More than one week after the killing of George Floyd in Minneapolis, mass protests across North America and around the world continue to demand justice.
Police and the American government have fallen under criticism for a heavily militarized response and reports from journalists and medics that they are being targeted with tear gas and rubber bullets.
“It is important to see the connection between the periodic bubbling over of public discontent with the colonialism, capitalism and racism inherent to social inequality,” says Tamari Kitossa, Associate Professor of Sociology at Brock University. “Police violence has always been the spark for that bubbling over.”
Floyd died on May 25 when two police officers pinned him to the ground while a third, Derek Chauvin, knelt on his neck for almost nine minutes, including almost three minutes during which he was unresponsive.
A fourth officer prevented onlookers from intervening, but the incident was captured on video that was widely shared. All four officers have since been fired and are facing criminal charges.
Floyd was under arrest on suspicion of using a counterfeit $20 bill, an accusation he denied.
The video evidence of the confrontation followed on the heels of viral footage of a white woman in New York City calling 911 and claiming to have been threatened by a Black man who had asked her to leash her dog, as per the rules of the park.

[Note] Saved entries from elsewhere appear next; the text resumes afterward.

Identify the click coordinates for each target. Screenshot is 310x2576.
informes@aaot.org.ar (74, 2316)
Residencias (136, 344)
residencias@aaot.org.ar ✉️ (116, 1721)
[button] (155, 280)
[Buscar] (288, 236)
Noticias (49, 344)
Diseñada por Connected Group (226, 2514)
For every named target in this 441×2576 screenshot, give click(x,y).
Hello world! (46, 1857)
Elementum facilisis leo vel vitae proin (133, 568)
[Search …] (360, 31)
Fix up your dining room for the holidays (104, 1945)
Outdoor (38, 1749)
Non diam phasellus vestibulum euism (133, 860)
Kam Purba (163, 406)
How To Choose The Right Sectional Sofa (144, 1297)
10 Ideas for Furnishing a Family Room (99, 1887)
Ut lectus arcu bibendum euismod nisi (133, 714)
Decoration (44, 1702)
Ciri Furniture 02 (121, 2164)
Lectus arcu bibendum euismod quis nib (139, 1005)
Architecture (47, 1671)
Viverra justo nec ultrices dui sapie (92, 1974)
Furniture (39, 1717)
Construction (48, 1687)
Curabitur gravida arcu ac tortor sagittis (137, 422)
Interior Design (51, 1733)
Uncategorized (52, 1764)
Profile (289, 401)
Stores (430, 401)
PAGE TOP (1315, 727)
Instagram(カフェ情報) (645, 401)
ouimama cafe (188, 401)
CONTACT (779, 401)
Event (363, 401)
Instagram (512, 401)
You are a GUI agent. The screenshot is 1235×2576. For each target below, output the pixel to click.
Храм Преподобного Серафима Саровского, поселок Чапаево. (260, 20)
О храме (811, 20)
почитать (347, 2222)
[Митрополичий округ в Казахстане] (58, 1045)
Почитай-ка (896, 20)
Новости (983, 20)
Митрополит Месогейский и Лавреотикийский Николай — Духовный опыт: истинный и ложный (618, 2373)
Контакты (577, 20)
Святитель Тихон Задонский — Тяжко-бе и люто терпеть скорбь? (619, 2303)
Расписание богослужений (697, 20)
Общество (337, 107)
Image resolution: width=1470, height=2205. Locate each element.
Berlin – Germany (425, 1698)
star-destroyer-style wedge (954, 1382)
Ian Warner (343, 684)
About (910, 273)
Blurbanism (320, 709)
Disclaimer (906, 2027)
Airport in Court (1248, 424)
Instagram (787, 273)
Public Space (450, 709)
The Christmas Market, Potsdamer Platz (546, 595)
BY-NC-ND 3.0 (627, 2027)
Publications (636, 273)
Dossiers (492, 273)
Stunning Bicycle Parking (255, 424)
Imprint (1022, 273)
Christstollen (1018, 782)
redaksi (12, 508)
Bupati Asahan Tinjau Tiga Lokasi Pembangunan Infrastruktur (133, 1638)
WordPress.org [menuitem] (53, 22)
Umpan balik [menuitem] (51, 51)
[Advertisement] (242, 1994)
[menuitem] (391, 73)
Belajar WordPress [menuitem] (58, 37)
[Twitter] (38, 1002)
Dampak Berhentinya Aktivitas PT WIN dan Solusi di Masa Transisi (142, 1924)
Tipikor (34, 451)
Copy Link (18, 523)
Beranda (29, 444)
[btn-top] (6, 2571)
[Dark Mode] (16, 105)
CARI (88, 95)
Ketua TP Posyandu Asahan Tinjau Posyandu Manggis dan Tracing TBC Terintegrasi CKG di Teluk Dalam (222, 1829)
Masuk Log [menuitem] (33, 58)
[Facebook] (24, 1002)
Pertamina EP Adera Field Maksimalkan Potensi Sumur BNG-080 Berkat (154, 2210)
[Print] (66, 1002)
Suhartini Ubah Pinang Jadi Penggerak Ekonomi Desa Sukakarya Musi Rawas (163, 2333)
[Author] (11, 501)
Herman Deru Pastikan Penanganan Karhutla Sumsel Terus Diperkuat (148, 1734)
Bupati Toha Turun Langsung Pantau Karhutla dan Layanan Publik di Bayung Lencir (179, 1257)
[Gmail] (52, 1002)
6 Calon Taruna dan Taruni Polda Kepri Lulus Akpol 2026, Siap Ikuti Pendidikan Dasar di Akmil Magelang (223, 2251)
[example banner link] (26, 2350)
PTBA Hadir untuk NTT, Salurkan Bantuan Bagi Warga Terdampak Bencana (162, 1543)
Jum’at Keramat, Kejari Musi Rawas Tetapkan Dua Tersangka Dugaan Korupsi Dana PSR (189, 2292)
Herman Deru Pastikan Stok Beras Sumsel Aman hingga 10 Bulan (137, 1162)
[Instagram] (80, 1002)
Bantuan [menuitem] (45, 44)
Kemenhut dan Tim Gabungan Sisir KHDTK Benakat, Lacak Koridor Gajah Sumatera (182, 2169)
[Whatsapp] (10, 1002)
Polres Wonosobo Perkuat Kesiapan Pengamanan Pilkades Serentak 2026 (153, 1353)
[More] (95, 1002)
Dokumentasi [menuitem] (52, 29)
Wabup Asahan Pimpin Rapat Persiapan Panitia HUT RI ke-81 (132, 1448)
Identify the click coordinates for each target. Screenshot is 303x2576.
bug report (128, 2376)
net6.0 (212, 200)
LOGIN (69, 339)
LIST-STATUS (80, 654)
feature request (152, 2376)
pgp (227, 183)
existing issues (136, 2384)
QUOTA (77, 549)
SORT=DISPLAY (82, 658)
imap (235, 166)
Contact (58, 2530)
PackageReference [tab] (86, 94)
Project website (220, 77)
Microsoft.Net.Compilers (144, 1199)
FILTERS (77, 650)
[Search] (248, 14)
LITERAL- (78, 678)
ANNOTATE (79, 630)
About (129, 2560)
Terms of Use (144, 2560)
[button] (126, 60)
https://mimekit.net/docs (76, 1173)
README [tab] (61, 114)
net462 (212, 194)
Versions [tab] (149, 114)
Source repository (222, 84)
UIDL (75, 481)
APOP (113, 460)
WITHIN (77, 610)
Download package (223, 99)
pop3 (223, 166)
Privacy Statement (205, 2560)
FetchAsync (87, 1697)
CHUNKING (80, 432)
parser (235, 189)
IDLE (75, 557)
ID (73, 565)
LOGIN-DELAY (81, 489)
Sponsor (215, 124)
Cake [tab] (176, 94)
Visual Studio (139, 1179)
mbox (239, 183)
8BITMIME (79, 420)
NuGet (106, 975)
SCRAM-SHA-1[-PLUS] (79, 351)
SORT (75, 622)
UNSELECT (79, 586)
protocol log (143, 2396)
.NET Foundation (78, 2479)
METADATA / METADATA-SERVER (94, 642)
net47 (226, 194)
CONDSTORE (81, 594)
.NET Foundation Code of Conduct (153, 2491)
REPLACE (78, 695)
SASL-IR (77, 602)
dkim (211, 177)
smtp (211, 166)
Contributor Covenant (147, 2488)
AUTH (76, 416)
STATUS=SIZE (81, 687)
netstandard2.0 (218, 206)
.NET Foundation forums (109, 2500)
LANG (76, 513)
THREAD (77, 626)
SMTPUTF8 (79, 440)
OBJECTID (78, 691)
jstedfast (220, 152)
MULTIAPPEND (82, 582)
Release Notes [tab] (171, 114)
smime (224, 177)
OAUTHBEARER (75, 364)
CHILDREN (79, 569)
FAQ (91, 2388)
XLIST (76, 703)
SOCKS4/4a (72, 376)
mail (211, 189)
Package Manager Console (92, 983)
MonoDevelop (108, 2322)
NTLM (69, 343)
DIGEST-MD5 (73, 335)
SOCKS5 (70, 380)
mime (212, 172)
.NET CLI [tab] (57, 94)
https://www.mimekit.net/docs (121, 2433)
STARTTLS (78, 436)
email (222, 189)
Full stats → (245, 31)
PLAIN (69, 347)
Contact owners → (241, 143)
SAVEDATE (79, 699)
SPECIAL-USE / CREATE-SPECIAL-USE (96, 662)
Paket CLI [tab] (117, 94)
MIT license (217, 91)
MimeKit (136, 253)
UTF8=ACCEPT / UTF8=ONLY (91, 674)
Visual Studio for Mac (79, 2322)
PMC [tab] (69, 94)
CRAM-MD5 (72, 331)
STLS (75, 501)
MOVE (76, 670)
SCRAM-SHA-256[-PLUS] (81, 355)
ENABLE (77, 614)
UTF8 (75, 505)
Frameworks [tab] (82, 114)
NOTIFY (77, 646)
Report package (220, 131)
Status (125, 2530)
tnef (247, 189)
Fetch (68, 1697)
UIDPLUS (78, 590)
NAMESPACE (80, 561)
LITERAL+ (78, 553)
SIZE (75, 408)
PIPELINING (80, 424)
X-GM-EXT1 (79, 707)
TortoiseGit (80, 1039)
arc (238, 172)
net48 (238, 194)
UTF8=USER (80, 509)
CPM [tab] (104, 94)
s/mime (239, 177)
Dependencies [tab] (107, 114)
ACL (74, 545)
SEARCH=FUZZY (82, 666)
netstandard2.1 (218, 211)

In March, police in Kentucky shot Breonna Taylor eight times, killing the Black medical worker after forcibly entering her apartment to serve a search warrant in a narcotics investigation. The department said the men announced themselves and returned gunfire when Taylor’s boyfriend, a licensed gun owner, fired at them, but several witnesses in the building contest this claim and say the plainclothes officers made no announcement prior to entering the apartment.
Here in Canada, the Special Investigations Unit is investigating the death of Regis Korchinski-Paquet, a Black and Indigenous woman with a medical condition, during a police visit to her home in Toronto.
Kitossa has worked extensively with community groups in the Greater Toronto and Hamilton Area, investigating ways in which trauma related to police interaction and incarceration might be reduced through greater resources and community supports.
Based on his ongoing work in the area, Kitossa believes defunding the police in favour of services to support marginalized communities and reduce trauma and tensions is a necessary part of the solution.
“We need a mix of citizens’ councils, crown counsel and courts, and diminished roles for police and prisons as remedies for the problem of social inequality,” says Kitossa. “A new basis for social order is required, and this is unchartered territory — there will be many unintended consequences.”
Meanwhile, on Monday, U.S. President Donald Trump announced that he would deploy the military to prevent rioting and looting, whether states request the support or not.
Stefan Dolgert, Associate Professor in the Department of Political Science, says there are two ways to view Trump’s remarks.
While an optimistic view suggests that Trump may be “playing the ‘law and order’ card,” as part of his strategy for winning the November election and merely rattling his sabre to portray a strong image, the more likely interpretation is one that has much more serious implications.
“The pessimistic view, for which there is growing evidence, instead sees this as the opening move to curtail democracy in America,” says Dolgert. “Trump and his allies have been preparing the ground for some time — by demonizing immigrants, people of colour, women’s advocates, the media, and Democratic politicians — and are now intentionally weaponizing the legitimate unrest over police violence in order to clamp down on his political opponents.”
If true, Dolgert paints a dire picture of what to expect in the coming weeks and months.
“If the pessimistic view is correct, we can anticipate more chaos this summer, and more violent assaults on peaceful Americans, in order to prevent a legitimate election this fall,” he says. “Such a playbook would draw on other authoritarians worldwide — Putin, Orban, Erdogan, Mussolini — and would require a fundamental alteration in Canadian-American relations.”